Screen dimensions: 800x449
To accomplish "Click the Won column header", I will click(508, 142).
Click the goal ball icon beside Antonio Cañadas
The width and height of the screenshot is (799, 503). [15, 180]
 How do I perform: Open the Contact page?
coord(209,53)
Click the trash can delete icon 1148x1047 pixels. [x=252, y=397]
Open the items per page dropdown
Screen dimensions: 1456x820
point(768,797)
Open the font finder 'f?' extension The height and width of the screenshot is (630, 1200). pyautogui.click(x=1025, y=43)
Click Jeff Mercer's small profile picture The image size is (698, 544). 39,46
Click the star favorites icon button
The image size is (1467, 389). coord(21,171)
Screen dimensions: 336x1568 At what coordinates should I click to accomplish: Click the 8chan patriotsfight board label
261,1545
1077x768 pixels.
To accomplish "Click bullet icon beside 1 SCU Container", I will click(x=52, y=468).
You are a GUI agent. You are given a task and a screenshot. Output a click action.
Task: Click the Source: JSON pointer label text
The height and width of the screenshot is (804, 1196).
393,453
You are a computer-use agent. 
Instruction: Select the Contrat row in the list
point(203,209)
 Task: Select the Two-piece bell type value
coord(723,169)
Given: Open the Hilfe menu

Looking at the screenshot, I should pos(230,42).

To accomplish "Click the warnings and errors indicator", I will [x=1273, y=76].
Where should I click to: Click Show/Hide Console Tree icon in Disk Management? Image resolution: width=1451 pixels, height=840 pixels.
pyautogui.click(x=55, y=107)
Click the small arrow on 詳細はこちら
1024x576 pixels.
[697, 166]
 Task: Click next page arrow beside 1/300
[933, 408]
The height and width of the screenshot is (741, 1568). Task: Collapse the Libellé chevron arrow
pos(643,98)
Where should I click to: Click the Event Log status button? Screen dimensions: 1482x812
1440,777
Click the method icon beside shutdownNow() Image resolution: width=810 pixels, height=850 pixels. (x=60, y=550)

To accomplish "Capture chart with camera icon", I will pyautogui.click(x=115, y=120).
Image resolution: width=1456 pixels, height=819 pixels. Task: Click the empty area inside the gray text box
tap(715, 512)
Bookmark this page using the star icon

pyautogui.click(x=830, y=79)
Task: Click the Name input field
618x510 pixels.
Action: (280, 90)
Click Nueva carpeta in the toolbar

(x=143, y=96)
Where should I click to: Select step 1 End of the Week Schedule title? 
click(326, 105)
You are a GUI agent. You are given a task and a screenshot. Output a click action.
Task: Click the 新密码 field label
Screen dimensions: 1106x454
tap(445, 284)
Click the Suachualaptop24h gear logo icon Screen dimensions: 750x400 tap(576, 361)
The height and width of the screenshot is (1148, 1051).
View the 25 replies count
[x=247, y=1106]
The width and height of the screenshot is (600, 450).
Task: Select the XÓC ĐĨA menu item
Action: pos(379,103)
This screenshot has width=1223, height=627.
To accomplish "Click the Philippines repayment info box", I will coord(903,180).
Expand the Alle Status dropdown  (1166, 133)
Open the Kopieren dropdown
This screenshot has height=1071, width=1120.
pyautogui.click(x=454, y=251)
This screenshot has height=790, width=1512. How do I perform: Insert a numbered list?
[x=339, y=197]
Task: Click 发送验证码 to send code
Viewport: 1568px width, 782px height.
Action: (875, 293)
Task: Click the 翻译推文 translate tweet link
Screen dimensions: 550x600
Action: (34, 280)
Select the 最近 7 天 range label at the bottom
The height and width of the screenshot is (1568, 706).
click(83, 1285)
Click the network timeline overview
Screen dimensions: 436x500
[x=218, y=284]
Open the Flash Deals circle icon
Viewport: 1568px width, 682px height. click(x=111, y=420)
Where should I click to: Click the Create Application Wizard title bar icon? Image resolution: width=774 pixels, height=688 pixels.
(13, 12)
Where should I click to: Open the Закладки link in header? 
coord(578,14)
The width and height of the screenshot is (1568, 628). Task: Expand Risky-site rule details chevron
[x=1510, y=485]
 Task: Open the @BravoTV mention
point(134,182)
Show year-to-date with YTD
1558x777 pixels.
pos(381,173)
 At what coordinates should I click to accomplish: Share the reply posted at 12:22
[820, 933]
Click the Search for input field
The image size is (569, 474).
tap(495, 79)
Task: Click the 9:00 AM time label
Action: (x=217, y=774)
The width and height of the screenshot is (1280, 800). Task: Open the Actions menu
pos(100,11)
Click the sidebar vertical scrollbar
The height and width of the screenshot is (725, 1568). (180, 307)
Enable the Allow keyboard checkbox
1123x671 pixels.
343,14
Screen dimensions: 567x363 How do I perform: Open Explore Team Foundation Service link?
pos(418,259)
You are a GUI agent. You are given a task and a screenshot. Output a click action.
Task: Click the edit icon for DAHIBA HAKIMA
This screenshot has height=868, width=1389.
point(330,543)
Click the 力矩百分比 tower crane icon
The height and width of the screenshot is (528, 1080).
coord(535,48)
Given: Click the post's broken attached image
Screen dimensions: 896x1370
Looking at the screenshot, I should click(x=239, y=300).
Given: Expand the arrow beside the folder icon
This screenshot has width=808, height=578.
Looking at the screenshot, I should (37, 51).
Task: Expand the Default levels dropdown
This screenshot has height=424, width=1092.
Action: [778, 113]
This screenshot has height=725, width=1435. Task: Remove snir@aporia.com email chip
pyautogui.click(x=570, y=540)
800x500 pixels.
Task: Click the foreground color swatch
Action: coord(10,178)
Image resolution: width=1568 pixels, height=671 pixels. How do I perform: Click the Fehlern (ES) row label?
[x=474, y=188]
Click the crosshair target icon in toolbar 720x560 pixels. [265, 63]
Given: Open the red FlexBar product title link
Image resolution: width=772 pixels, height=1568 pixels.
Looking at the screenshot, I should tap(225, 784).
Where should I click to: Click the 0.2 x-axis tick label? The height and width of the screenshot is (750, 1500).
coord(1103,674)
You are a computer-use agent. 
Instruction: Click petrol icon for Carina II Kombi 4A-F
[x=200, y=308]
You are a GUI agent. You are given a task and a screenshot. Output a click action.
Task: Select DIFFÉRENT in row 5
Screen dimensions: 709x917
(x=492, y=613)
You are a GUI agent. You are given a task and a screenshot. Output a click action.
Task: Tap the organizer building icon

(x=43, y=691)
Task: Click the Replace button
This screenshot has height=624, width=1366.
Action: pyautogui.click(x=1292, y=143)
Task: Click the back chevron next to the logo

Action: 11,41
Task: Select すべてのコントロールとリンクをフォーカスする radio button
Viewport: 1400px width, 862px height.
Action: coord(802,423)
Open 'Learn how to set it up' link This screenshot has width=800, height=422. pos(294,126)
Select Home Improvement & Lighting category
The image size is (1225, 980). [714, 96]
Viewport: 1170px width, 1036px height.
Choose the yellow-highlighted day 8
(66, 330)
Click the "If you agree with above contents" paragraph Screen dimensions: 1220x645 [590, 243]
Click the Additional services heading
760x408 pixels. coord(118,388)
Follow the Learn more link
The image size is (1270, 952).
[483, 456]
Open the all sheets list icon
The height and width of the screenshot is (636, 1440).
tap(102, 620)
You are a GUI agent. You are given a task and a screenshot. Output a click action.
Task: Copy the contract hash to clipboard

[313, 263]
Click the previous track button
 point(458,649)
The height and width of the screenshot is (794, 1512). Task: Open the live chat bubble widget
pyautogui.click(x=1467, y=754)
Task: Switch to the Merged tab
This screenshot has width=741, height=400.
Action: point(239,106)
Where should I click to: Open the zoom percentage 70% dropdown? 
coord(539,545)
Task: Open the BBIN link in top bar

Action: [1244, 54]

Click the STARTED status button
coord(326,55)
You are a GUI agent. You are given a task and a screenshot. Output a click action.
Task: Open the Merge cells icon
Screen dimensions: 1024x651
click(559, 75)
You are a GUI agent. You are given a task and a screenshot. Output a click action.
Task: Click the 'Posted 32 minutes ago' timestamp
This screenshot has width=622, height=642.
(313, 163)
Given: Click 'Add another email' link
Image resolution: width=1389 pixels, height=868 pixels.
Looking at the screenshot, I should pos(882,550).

---

■ WORK ORDER
Retype, exactly as written, everything from the first line of the data above through the line containing "Open the font". Nothing else should appear.

■ EXERCISE OUTPUT
Screen dimensions: 800x449
To accomplish "Click the Won column header", I will click(508, 142).
Click the goal ball icon beside Antonio Cañadas
The width and height of the screenshot is (799, 503). [15, 180]
 How do I perform: Open the Contact page?
coord(209,53)
Click the trash can delete icon 1148x1047 pixels. [x=252, y=397]
Open the items per page dropdown
Screen dimensions: 1456x820
point(768,797)
Open the font finder 'f?' extension The height and width of the screenshot is (630, 1200). pyautogui.click(x=1025, y=43)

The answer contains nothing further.